Nama-nama itu hadir dengan riwayatnya masing-masing. Ada yang tumbuh bersama kaset dan toko rilisan, ada yang lahir ketika lagu cukup dilempar ke internet untuk menemukan pendengarnya. Ada yang telah berjalan puluhan tahun, ada pula yang baru belajar menghadapi cahaya panggung. Selama dua hari, mereka ditempatkan dalam satu garis perjumpaan, tanpa kewajiban untuk terdengar seragam.
Kehadiran LAUSBUB, Kaneyorimasaru, dan DARUMA Rollin’ membawa tiga suara berbeda dari Jepang.
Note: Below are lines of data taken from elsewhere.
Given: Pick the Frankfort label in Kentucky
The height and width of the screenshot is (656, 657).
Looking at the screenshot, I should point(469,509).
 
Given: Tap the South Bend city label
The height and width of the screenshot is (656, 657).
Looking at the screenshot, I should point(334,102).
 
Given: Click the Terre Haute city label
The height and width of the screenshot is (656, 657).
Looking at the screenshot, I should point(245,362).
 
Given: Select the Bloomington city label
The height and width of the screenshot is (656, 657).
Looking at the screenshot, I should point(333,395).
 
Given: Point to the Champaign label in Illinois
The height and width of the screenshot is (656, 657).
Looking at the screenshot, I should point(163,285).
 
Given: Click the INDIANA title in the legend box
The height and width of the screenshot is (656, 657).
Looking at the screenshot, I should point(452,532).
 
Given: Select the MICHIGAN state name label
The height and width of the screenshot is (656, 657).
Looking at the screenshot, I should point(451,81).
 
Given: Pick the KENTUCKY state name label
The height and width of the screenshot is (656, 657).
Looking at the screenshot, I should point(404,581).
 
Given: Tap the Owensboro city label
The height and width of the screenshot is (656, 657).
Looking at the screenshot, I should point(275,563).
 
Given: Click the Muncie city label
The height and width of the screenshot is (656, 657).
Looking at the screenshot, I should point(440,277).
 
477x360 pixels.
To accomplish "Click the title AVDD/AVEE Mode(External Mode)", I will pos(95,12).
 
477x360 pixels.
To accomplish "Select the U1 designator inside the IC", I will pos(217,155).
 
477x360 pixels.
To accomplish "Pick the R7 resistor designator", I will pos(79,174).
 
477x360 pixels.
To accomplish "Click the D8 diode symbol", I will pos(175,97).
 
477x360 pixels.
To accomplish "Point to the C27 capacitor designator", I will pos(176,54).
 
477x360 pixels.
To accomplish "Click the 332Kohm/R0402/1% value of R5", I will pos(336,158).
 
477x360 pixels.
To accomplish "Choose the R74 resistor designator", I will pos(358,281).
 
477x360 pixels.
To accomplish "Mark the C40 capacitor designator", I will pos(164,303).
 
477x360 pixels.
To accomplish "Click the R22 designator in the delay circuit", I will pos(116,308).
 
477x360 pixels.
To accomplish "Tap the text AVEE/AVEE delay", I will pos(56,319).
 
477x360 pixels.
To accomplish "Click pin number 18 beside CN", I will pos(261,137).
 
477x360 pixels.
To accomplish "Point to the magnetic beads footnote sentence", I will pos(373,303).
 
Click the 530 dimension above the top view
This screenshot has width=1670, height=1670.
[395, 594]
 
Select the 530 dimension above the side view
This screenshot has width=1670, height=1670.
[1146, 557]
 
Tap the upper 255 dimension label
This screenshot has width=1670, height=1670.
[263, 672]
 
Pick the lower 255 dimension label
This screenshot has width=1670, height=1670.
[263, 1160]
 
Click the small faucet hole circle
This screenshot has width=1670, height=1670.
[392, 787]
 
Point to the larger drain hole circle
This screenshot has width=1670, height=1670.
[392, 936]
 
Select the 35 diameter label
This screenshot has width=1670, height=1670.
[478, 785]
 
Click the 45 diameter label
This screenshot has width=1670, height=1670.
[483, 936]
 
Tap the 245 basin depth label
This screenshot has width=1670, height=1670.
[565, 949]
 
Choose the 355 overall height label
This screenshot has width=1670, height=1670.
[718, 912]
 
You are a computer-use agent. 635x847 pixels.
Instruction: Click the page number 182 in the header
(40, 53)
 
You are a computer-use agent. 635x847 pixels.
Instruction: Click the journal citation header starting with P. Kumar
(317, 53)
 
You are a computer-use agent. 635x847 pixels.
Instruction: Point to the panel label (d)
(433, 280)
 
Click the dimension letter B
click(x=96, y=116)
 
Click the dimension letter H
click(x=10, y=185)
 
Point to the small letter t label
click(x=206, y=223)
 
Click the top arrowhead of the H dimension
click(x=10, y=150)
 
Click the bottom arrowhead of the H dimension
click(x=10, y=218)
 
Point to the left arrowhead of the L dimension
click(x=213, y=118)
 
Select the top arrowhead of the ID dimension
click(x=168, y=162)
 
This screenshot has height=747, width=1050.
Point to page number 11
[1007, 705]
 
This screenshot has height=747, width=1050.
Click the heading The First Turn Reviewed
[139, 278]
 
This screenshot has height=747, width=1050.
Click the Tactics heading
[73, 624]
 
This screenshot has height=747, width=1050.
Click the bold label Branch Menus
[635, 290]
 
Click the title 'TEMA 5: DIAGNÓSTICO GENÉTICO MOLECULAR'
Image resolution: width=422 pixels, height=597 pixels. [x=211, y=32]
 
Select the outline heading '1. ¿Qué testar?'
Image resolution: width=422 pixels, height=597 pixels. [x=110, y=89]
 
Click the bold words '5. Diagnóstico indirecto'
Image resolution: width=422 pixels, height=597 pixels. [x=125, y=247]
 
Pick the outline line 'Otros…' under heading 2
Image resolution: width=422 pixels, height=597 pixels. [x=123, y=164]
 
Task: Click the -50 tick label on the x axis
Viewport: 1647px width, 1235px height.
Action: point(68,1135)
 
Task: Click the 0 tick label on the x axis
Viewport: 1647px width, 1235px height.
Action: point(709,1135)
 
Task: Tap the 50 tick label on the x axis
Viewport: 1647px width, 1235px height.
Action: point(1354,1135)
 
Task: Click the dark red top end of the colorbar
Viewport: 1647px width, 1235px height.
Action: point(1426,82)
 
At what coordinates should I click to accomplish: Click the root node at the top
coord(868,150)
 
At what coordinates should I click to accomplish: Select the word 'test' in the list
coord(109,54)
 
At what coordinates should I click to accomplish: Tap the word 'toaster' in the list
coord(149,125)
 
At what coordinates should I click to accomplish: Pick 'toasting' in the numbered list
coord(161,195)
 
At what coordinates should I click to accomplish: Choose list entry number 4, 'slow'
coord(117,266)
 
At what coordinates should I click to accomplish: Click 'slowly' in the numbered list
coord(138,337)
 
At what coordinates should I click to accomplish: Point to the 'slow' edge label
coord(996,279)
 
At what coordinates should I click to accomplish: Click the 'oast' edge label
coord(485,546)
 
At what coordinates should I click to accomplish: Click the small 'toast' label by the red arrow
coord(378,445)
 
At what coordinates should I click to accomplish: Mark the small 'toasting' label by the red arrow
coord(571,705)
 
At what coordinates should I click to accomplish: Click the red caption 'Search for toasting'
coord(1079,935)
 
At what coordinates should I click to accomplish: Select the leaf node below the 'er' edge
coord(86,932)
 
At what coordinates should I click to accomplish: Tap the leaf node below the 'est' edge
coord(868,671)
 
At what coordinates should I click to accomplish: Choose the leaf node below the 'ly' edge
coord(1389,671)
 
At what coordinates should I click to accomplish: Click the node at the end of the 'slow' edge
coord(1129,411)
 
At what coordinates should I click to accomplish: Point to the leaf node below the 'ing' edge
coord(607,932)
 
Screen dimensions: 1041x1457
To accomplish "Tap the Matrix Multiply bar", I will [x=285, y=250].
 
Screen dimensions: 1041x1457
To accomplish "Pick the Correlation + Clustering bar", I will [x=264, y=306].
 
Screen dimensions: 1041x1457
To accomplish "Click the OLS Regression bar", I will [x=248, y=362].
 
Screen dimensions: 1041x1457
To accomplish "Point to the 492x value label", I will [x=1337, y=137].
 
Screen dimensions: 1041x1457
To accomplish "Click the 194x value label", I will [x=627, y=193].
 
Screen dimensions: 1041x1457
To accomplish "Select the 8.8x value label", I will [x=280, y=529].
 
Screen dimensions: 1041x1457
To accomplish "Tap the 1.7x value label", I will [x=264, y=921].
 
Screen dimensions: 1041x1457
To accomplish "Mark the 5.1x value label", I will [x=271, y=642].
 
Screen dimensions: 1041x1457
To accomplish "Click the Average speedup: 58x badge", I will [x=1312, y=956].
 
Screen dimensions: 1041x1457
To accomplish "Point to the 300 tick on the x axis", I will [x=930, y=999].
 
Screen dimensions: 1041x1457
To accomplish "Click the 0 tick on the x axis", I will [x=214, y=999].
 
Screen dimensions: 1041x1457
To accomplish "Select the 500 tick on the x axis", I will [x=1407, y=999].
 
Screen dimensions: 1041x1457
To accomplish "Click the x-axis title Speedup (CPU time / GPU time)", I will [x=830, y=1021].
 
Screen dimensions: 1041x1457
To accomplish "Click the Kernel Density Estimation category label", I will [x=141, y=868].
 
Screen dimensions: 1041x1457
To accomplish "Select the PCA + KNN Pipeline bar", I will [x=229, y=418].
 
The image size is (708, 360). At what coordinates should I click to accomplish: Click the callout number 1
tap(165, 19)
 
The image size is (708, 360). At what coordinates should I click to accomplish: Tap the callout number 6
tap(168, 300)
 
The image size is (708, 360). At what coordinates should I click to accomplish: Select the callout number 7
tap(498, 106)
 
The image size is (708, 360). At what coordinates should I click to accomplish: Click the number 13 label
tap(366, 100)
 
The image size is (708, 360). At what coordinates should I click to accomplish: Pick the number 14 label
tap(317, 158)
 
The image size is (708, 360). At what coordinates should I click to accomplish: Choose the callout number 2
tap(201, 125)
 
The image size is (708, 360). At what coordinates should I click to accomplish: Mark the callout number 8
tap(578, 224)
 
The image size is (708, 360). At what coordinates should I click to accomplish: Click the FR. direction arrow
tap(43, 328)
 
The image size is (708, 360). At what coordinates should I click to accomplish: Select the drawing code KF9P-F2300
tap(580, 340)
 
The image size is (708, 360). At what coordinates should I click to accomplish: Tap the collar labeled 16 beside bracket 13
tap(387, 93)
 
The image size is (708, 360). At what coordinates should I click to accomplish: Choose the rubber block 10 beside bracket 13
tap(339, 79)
LAUSBUB hadir dengan denyut new wave dan elektronik, Kaneyorimasaru memainkan rock yang berakar pada kehidupan anak muda, sementara DARUMA Rollin’ membawa semangat lintas budaya dari perjalanannya di Indonesia.
Cherrypop telah menjalin partnership komprehensif untuk tahun fiskal 2026 dengan Victor Entertainment, sebuah perusahaan yang telah menjadi pendorong kuat dalam skena musik Jepang selama hampir satu abad sejak didirikan.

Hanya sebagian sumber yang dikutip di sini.